第一にあげられるのが、SDGsへの取り組みを促進するために日本政府が2016年に新設した、SDGs推進本部の存在です。
本部が中心となってSDGs実施指針を策定し、日本が取り組む8つの優先課題を定めています。
それをもとに、2022年に決定されたSDGsアクションプランの重点事項は以下です。
- 感染症対策と未来の基盤づくり
- 成長と分配の好循環
- 地球の未来への貢献
- 普遍的価値の遵守
- 絆の力を呼び起こす
出典:「SDGsアクションプラン 2022」(SDGs推進本部)
しかし、未だに達成されていない目標も多いことを考えると、現在の取り組みは本当の課題解決になっているのでしょうか。

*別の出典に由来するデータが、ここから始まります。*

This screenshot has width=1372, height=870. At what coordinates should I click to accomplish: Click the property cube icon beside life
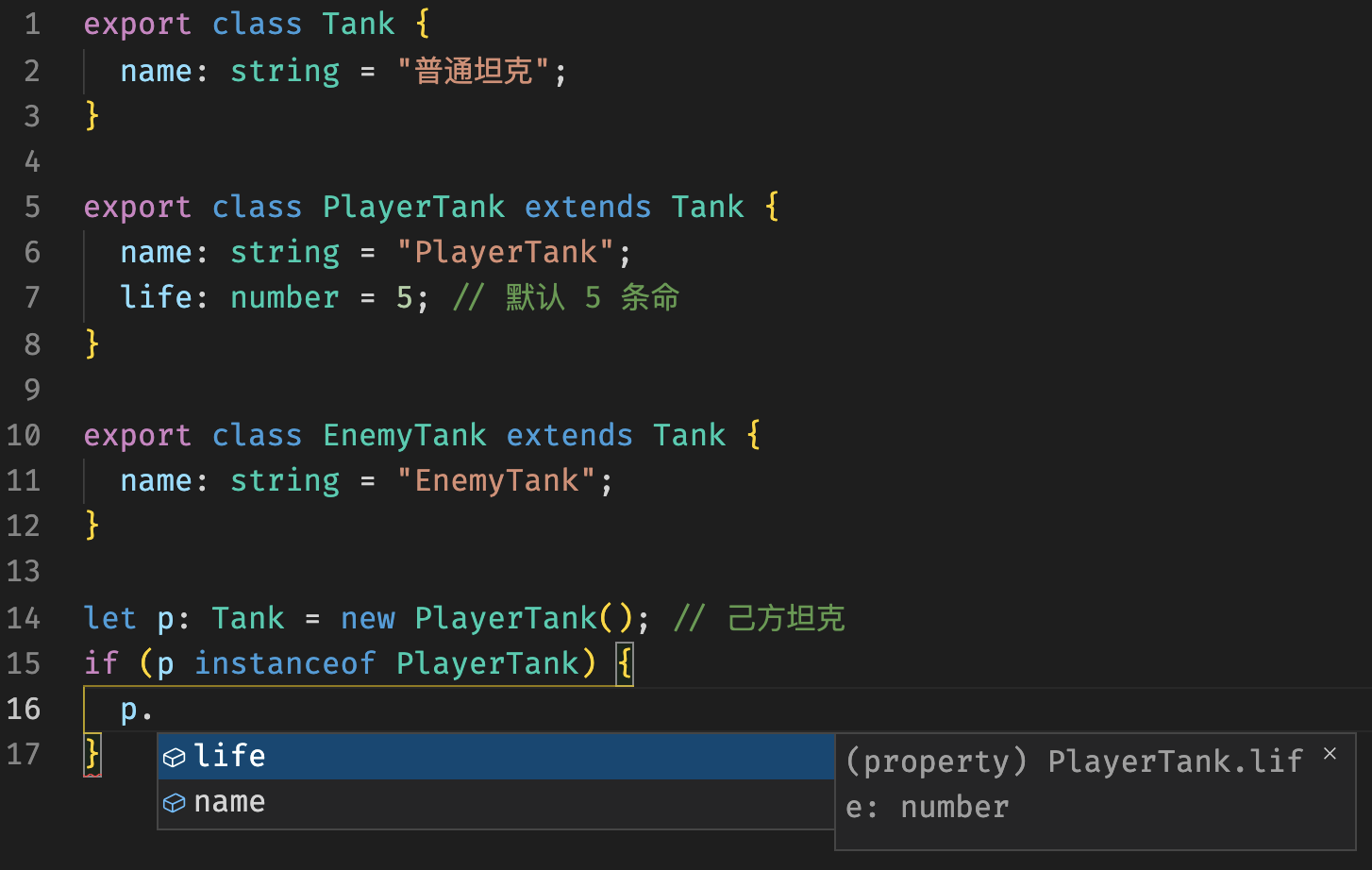coord(175,757)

そもそもなぜ、日本のSDGs達成状況にいくつもの課題が残っているのか、もう少し深堀りして考えてみましょう。
SDGs達成への課題が発生する4つの要因
先進国に分類される日本は、国際的に見てもSDGsの目標達成度は決して低くありません。
一方で、ジェンダー問題や環境問題への取り組みなど、さまざまな課題が残っています。
日本のSDGs達成状況に対して、課題が発生している要因として、次の4つがあげられます。
一般的な認知度が低い
そもそも日本国内において、SDGsの一般的な認知度が低いことがひとつの要因です。
SDGsの関連施策を進める企業や自治体は増えていますが、一般的な認知度はまだまだ高いとはいえないでしょう。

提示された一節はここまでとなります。